## Short exercise 1
Reproduce the entries word for word, from the line containing "Viewport: 816px width, 567px height. How do I perform: Tap" through the end of the entries.

::: Provided passage :::

- Conference: Independent
- Record: 2–6–1
- Head coach: Marshall Glenn (3rd season);
- Captains: Albert Baisi; Harry Clarke;
- Home stadium: Mountaineer Field

= 1939 West Virginia Mountaineers football team =

American college football season

The 1939 West Virginia Mountaineers football team was an American football team that represented West Virginia University as an independent during the 1939 college football season. In its third and final season under head coach Marshall Glenn, the team compiled a 2–6–1 record and was outscored by a total of 94 to 70. The team played its home games at Mountaineer Field in Morgantown, West Virginia. Albert Baisi and Harry Clarke were the team captains.

:::

## Short exercise 2
Answer these questions from the passage on the 1939 West Virginia football team:
(a) What record did the team compile?
(b) By what total score was the team outscored?
(c) In which city was its home stadium located?

::: The data :::

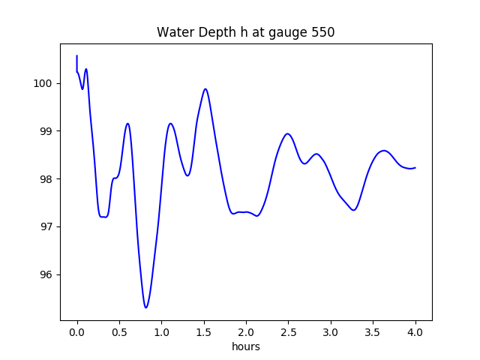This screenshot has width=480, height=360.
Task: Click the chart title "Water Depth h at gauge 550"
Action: (246, 33)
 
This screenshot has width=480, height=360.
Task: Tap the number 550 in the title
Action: (323, 33)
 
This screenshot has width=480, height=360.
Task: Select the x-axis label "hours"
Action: (246, 346)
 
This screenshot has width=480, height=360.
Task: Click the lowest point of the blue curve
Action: (146, 308)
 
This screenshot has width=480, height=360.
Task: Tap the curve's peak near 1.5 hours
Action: (205, 89)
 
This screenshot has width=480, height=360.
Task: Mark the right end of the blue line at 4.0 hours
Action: (416, 168)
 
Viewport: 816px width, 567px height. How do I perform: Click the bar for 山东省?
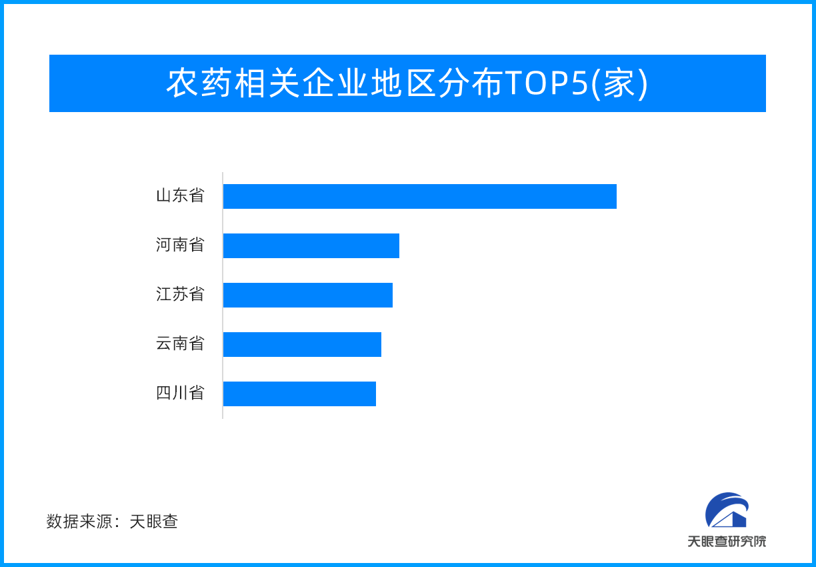[419, 196]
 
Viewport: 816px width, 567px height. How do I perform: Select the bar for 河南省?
[311, 245]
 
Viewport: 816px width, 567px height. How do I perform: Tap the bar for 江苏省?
[308, 295]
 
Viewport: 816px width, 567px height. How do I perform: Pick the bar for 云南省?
[302, 344]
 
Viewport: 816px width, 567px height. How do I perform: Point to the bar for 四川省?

:::

## Exercise output 1
Viewport: 816px width, 567px height. How do I perform: Tap the bar for 江苏省?
[308, 295]
 
Viewport: 816px width, 567px height. How do I perform: Pick the bar for 云南省?
[302, 344]
 
Viewport: 816px width, 567px height. How do I perform: Point to the bar for 四川省?

## Exercise output 2
(a) 2–6–1
(b) 94 to 70
(c) Morgantown, West Virginia